───── Lesetext
Daten & Research

Warum derzeit so viele Banken (und Sparkassen) neue Büros beziehen

Dafür, dass es bei Finanz-Szene eigentlich nicht um Büroimmobilien geht, ging es in den letzten Monaten dann doch erstaunlich oft um Büroimmobilien. In Form von Kreditrisiken für Hypothekenbanken (siehe hier). In Form von Signa-Verstrickungen diverser Landesbanken, Sparkassen und Volksbanken (siehe hier). In Form von drastischen Wertverlusten bei offenen Immobilienfonds (siehe hier).

Die Sache ist nun aber: Banken und Sparkassen finanzieren solche Objekte nicht nur (oder ermutigen ihre Kunden, es zu tun). Sondern sie brauchen auch selber welche. Und was das nun wiederum angeht, konnte man zuletzt fast den Eindruck gewinnen, dass das Neuvermietungs-Geschäft geradezu boomt. Von der Deka bis zur DKB, von der Haspa bis zur Fraspa, von der Berliner Volksbank bis zur Sparkasse Südholstein – etliche große oder wenigstens mittelgroße deutsche Geldinstitute (wir kommen bei unserer Zählung auf mindestens ein Dutzend) beziehen derzeit neue Zentralen.
──────────
───── Bereitgestellte Daten
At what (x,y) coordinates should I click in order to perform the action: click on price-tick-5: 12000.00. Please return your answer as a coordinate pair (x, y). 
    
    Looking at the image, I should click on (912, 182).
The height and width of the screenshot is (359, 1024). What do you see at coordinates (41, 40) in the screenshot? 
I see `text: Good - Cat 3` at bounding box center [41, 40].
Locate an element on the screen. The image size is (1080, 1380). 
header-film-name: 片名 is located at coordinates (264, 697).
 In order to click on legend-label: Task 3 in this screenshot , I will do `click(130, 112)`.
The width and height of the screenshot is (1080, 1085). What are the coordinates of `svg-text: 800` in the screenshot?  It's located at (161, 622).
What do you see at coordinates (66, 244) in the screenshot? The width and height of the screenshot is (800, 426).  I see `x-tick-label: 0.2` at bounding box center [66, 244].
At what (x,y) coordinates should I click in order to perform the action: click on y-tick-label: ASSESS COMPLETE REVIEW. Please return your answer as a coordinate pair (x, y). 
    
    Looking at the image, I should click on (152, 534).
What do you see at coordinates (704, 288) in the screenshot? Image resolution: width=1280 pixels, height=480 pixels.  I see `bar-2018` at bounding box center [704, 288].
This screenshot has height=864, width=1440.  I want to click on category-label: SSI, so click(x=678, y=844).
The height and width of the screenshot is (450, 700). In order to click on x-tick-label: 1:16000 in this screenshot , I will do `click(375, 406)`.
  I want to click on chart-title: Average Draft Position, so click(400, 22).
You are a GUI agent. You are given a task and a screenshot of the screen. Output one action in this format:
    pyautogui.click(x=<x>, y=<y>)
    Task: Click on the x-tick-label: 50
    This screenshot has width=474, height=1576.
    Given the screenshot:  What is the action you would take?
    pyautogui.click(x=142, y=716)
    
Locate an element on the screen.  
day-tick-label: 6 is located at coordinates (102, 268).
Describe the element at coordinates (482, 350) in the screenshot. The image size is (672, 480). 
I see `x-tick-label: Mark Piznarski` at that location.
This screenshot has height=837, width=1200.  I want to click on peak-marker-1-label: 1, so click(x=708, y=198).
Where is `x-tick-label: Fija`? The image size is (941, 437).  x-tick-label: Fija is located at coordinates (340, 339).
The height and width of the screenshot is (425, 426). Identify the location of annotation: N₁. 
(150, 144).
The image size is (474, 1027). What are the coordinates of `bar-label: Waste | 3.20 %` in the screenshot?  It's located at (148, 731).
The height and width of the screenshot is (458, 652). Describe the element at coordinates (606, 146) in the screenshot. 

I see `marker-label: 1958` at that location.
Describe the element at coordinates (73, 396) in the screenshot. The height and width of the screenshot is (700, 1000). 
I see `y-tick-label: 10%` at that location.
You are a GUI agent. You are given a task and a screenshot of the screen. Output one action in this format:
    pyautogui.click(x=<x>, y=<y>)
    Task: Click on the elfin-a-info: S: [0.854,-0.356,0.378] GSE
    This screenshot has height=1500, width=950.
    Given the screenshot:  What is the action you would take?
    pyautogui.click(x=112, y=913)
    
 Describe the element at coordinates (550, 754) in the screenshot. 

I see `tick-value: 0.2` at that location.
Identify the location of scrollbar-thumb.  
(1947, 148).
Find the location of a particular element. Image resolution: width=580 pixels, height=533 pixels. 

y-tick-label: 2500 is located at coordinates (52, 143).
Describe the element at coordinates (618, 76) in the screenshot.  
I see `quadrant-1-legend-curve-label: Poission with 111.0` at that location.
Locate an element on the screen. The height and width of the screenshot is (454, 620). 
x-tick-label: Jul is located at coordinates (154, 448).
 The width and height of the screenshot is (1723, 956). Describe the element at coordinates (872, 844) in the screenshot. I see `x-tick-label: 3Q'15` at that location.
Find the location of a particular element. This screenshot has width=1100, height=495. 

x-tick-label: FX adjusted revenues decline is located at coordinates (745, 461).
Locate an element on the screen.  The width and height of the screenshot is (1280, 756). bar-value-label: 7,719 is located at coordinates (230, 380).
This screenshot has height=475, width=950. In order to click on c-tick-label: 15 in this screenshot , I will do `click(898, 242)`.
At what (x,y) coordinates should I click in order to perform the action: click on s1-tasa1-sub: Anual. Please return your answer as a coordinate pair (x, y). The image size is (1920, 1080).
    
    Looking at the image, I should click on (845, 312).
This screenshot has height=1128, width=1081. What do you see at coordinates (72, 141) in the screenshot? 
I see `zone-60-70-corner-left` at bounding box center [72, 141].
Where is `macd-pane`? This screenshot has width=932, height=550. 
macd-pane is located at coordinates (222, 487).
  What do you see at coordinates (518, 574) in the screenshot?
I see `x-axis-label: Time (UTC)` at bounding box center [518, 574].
──────────
[Arbeitsauftrag A] Führen Sie alle Geldinstitute auf, die der Lesetext namentlich als Beispiele für den Bezug neuer Zentralen nennt.
[Arbeitsauftrag B] Zitieren Sie aus dem Lesetext den gesamten Abschnitt von „Die Sache ist“ bis hinunter zu „derzeit neue Zentralen.“.
Die Datensätze stammen aus einer anderen Quelle als der Lesetext.

[Antwortfeld A] Deka, DKB, Haspa, Fraspa, Berliner Volksbank, Sparkasse Südholstein

[Antwortfeld B]
Die Sache ist nun aber: Banken und Sparkassen finanzieren solche Objekte nicht nur (oder ermutigen ihre Kunden, es zu tun). Sondern sie brauchen auch selber welche. Und was das nun wiederum angeht, konnte man zuletzt fast den Eindruck gewinnen, dass das Neuvermietungs-Geschäft geradezu boomt. Von der Deka bis zur DKB, von der Haspa bis zur Fraspa, von der Berliner Volksbank bis zur Sparkasse Südholstein – etliche große oder wenigstens mittelgroße deutsche Geldinstitute (wir kommen bei unserer Zählung auf mindestens ein Dutzend) beziehen derzeit neue Zentralen.